Ela relata que, na quinta-feira passada (27), ele chegou a comparecer ao Caps, mas não retornou no dia seguinte, como solicitado.

“Em junho, ele voltou [após a prisão], depois desapareceu de novo e, quando fomos buscar informações, ele estava em um hospital psiquiátrico em Recife. Ele chegou na semana passada e veio direto ao serviço, onde o acolhemos novamente e ofertamos o tratamento para continuidade”, conta Janaína.
A decisão da juíza Michelini foi contrária ao entendimento do juiz Rodrigo, que havia destacado a gravidade da esquizofrenia. “Os episódios de agressividade e risco social noticiados nos autos indicam que o tratamento ambulatorial seria insuficiente para conter o ímpeto perigoso do réu e para garantir a eficácia do tratamento psiquiátrico inicial”, disse o juiz.
A internação em Hospital de Custódia e Tratamento Psiquiátrico é a medida mais adequada para resguardar a ordem pública e, principalmente, assegurar a Gerson de Melo Machado o tratamento médico-psiquiátrico intensivo e supervisionado de que necessita, em observância ao princípio da mínima intervenção penal e da dignidade da pessoa humana.
Os registros processuais de Gerson confirmam um histórico psiquiátrico complexo, incluindo acompanhamento médico desde os 7 anos, internações prévias e predisposição genética —a mãe e a avó são esquizofrênicas.
Ele respondeu a diversos processos, mas já tinha declarações de inimputabilidade em casos anteriores. Na própria audiência de custódia, a juíza registrou que ele demonstrava “acentuada instabilidade psíquica” e “admitiu que persistiria na prática de atos danosos até que sua aposentadoria saísse”.

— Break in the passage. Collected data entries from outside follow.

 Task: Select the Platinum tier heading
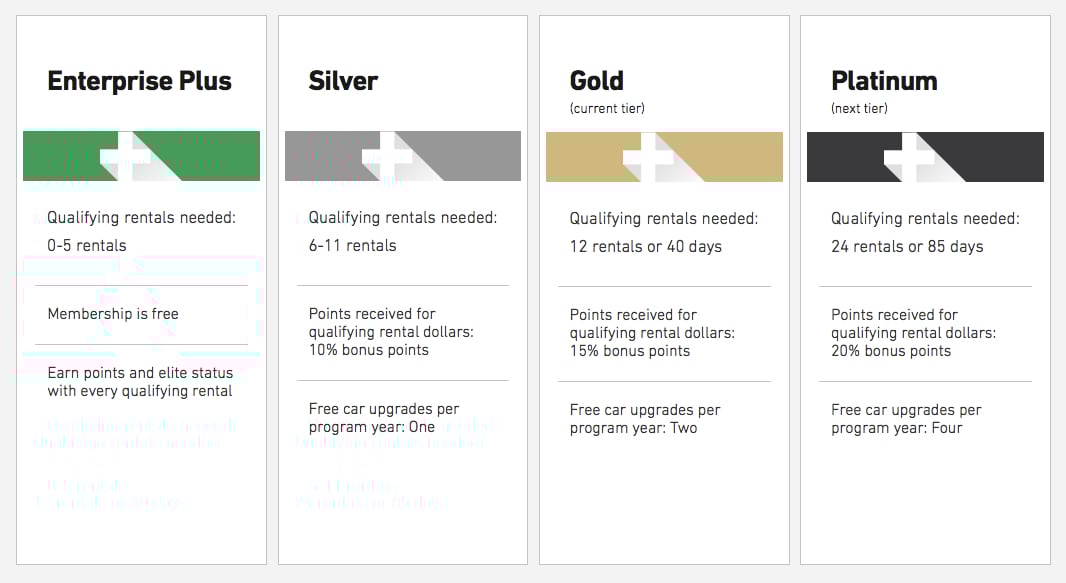[x=884, y=81]
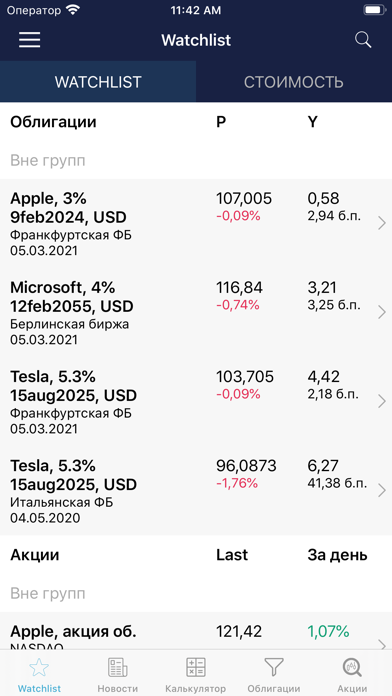Expand Microsoft 4% 12feb2055 bond chevron
Image resolution: width=392 pixels, height=696 pixels.
(382, 312)
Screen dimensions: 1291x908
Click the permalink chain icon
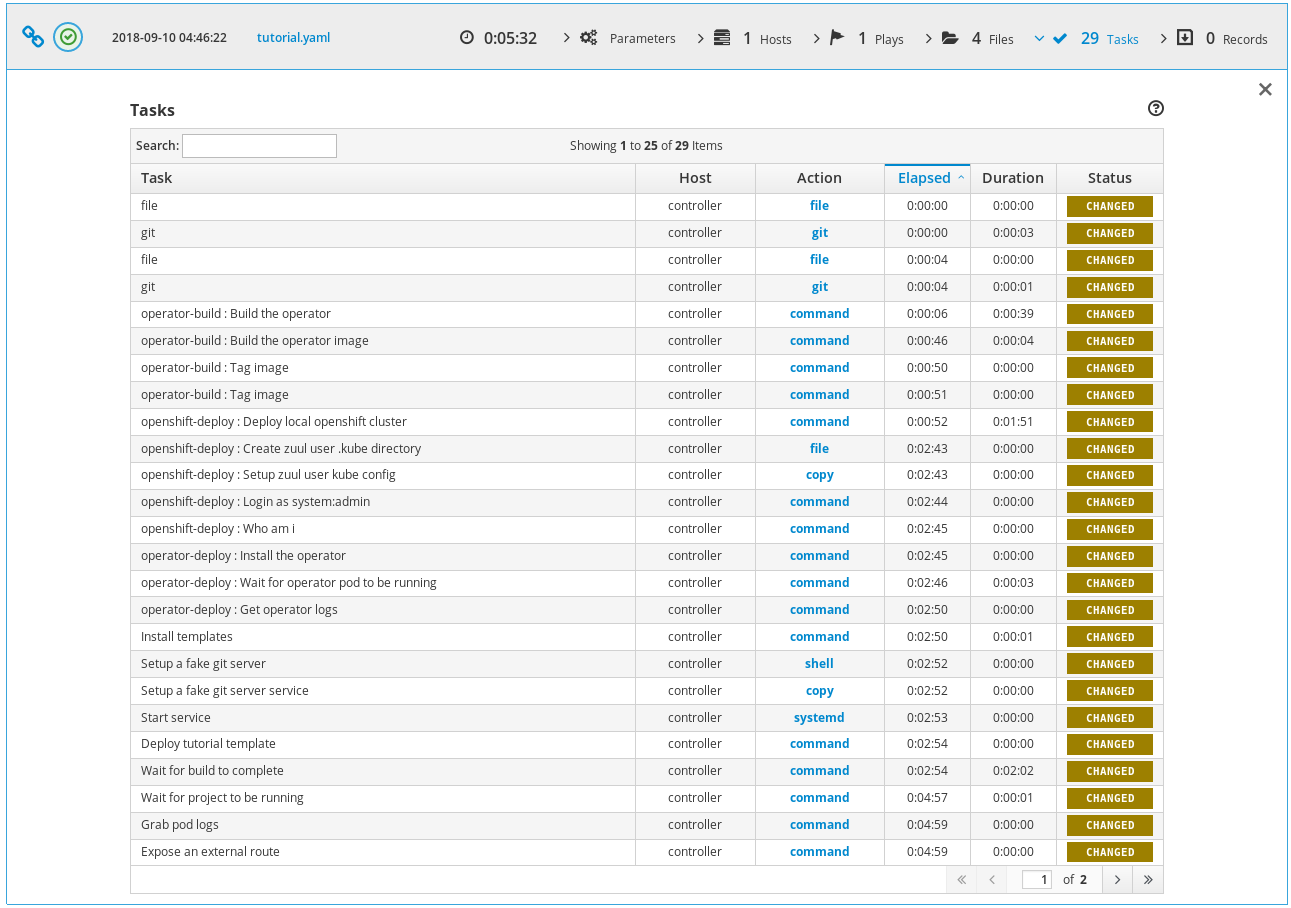(x=33, y=37)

A decisão da juíza também determinou a atuação da rede de proteção social, solicitando:
Uma avaliação biopsicossocial urgente, a fim de que sejam adotadas as providências necessárias para viabilizar a inserção do custodiado em processo de requerimento de benefício previdenciário, notadamente aposentadoria por incapacidade, considerando os laudos acostados aos autos que atestam sua inimputabilidade e impossibilidade laboral.

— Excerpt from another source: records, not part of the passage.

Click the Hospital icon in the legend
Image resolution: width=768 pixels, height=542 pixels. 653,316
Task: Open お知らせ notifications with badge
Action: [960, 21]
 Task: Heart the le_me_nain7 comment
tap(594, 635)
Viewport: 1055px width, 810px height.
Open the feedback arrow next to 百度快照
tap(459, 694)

A coluna questionou o Tribunal de Justiça da Paraíba se houve alguma falha de comunicação que explicasse por que a juíza da audiência de custódia libertou Gerson, mesmo havendo uma decisão de internação, mas não houve resposta até o momento.
A defensora pública Aline Sales, uma das que atuaram no caso de Gerson, afirma que a decisão de internação foi equivocada, já que a lei atual prioriza o cuidado em liberdade e o acompanhamento pela Raps (Rede de Atenção Psicossocial).